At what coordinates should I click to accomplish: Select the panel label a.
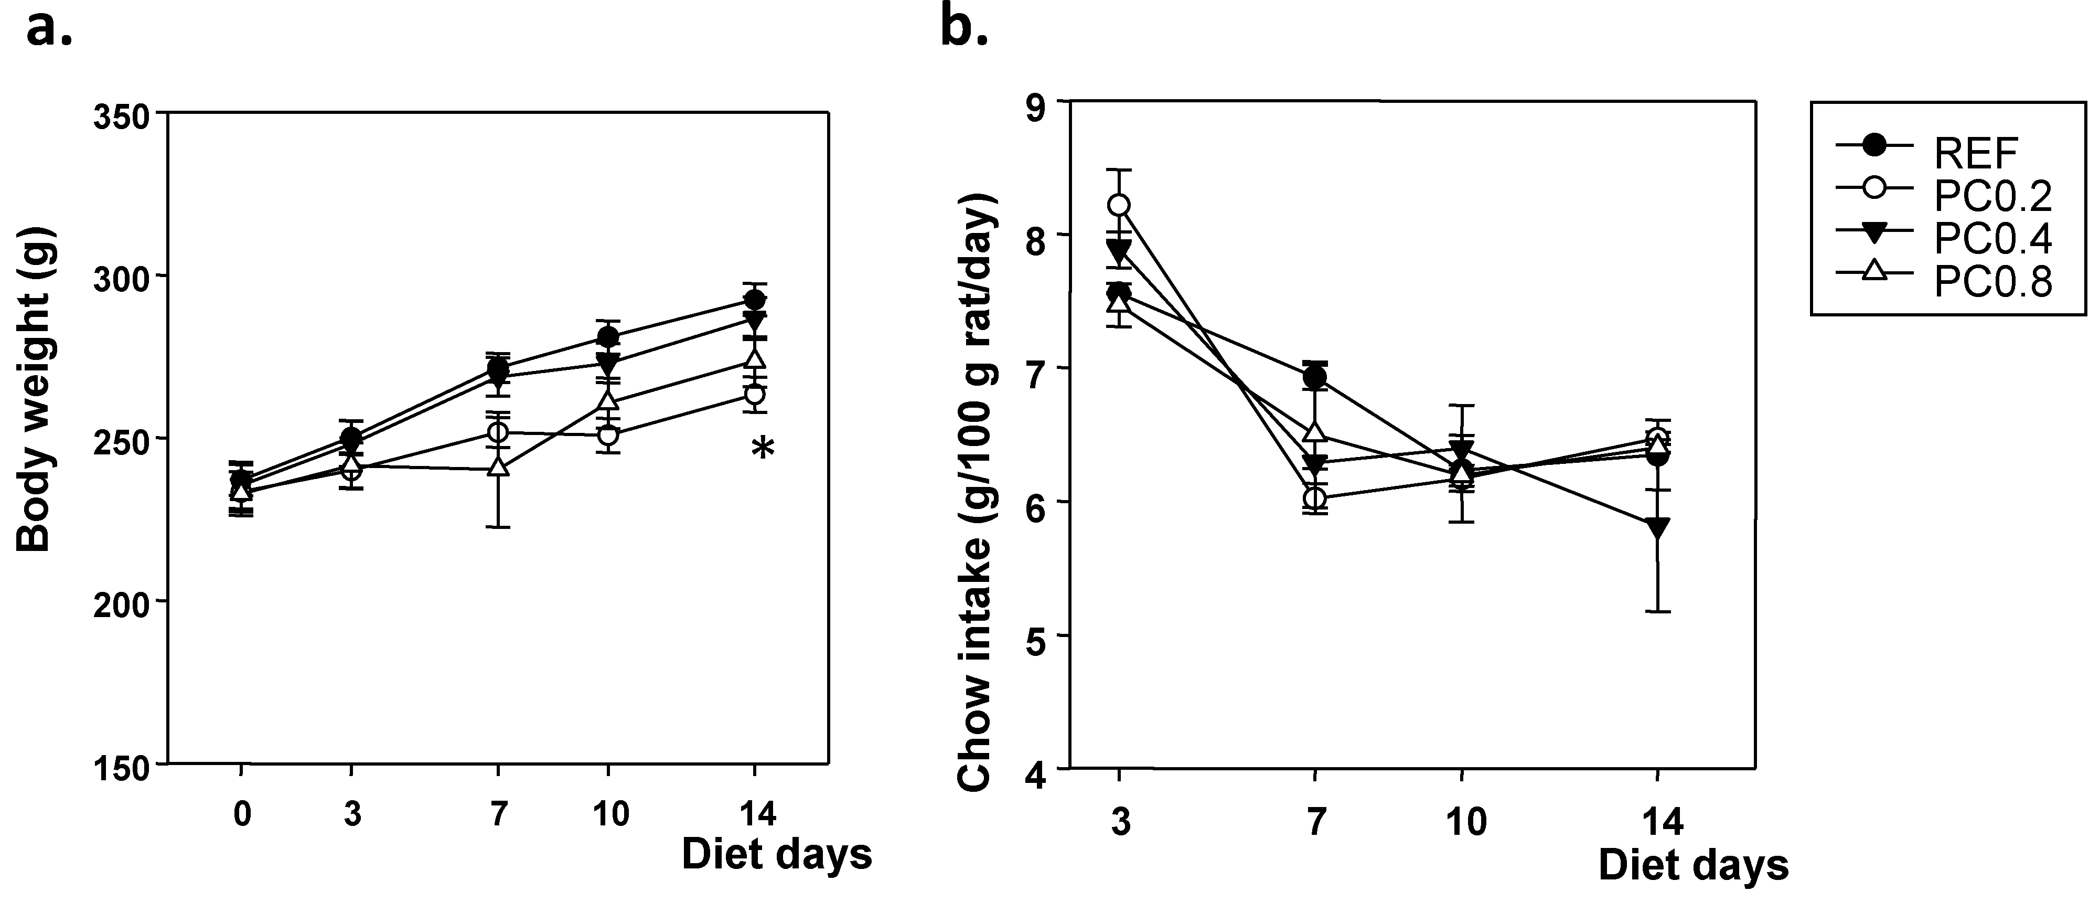pyautogui.click(x=49, y=30)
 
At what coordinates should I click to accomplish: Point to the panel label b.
pyautogui.click(x=965, y=30)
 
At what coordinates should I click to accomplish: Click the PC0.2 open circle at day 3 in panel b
pyautogui.click(x=1119, y=205)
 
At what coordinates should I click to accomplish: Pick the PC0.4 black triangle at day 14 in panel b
pyautogui.click(x=1656, y=526)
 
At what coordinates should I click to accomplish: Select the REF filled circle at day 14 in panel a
pyautogui.click(x=755, y=300)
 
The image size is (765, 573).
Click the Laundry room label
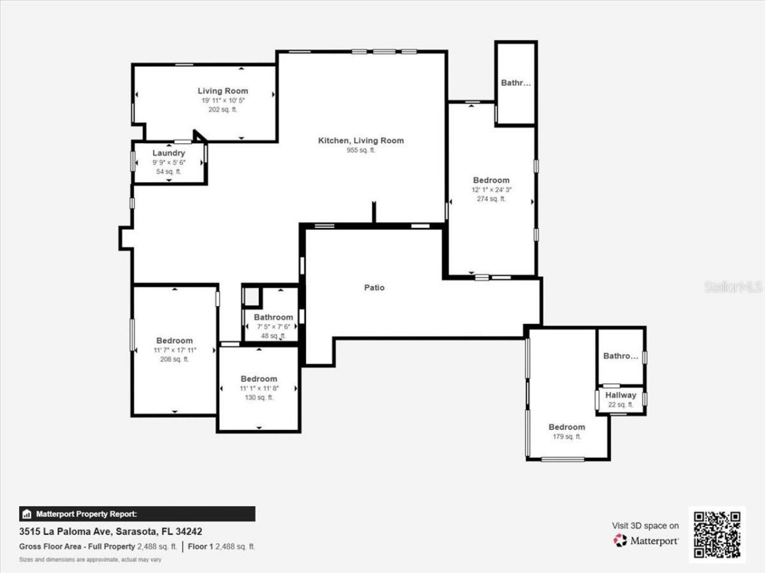click(169, 153)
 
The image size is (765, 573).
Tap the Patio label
click(374, 288)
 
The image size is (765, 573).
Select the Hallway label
click(620, 395)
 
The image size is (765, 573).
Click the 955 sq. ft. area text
click(361, 150)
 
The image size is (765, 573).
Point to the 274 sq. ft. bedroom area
click(491, 199)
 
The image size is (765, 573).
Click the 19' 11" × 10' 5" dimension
click(223, 101)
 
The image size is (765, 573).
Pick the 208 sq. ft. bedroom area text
click(175, 359)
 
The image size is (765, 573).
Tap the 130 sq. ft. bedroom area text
click(259, 398)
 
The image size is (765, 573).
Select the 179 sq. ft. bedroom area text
click(567, 437)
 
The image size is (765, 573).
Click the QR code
click(717, 534)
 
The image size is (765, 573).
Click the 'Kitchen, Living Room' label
click(361, 141)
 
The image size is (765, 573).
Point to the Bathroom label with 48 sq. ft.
click(273, 318)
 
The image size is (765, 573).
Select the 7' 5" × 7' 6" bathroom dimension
click(273, 327)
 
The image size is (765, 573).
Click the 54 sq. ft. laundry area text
click(169, 172)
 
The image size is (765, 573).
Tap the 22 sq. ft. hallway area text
click(620, 405)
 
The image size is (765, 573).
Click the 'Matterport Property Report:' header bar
click(137, 514)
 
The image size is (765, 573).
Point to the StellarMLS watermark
click(733, 288)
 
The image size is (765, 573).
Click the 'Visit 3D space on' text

■ ■ ■

*Requirements:*
Pick out each line of the records above that contains the string "accomplish", where case counts.

*Correct answer:*
At what coordinates should I click to accomplish: Select the panel label a.
At what coordinates should I click to accomplish: Point to the panel label b.
At what coordinates should I click to accomplish: Click the PC0.2 open circle at day 3 in panel b
At what coordinates should I click to accomplish: Pick the PC0.4 black triangle at day 14 in panel b
At what coordinates should I click to accomplish: Select the REF filled circle at day 14 in panel a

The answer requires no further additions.